According to FAO’s Data Analyst/Statistician, Jacob B. Kolleh, the survey seeks to understand the impact of the COVID-19 pandemic and other periodic shocks on agricultural production, rural livelihoods, market flows, and food security.
Speaking at the opening ceremony on Thursday, September 9, in Monrovia, the Director General of the LISGIS, Mr. Francis Wreh said one of the surest ways Liberia as a country can overcome food insecurity shocks, is through quality data and by ensuring that policy makers act appropriately on the findings and recommendations generated from such vital exercises.
He urged the enumerators, who were drawn from the Ministry of Agriculture, LISGIS, the National Assistance Food Agency and the National Disaster Management Agency, to take the training seriously in order to enable them to collect or gather quality data in the fields.
“Many of such food security related surveys have been undertaken in the past with support from the FAO in Liberia over the years”, the Director General of LISGIS said.
In his overview statement, Statistician Jacob Kolleh said the training of enumerators comprised drilling them through the reference sheets for targeted interviewees or respondents, administration of questions, general training principles of FAO, familiarization of Kobo content, practice and sample data collection, among others.

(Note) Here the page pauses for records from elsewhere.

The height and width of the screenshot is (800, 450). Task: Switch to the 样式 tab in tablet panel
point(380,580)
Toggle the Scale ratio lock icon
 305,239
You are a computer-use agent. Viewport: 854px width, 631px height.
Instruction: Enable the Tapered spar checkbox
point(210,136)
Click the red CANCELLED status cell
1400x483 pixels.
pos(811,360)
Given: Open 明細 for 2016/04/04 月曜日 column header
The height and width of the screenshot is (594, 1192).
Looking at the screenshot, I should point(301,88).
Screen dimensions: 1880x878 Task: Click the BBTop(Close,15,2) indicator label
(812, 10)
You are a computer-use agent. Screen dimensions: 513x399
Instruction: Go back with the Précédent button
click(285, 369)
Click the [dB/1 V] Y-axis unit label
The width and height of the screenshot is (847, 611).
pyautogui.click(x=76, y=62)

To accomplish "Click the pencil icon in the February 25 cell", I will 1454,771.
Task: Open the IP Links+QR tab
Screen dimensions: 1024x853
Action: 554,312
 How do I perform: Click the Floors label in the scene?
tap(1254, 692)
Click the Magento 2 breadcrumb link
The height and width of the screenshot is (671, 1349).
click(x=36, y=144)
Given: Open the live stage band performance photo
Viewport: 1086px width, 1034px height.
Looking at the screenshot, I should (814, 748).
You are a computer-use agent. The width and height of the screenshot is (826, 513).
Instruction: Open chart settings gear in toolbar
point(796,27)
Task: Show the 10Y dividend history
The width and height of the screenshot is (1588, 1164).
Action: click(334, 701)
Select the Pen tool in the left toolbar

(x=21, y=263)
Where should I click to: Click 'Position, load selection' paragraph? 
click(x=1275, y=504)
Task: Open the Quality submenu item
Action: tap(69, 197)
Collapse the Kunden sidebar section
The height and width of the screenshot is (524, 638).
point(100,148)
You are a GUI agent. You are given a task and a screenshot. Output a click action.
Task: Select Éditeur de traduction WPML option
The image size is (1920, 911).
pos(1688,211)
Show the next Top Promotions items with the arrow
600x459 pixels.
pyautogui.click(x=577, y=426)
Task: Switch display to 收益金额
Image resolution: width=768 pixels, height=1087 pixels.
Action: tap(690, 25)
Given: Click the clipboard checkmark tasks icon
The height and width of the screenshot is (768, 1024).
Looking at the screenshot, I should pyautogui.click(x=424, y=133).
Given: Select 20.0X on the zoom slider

While presenting the questionnaire as one of the tools of the survey, Mr. Kolleh stated that data collection for the conduct of the survey would be carried out in all the fifteen counties in Liberia; targeting agricultural and non-agricultural households, (respondents above 18 years), residents, returnees and temporary migrants in targeted communities for twelve days.
“Thereafter, the survey data collected will be imputed and analysed within one month to be able to come out with the survey findings,” said the FAO Statistician.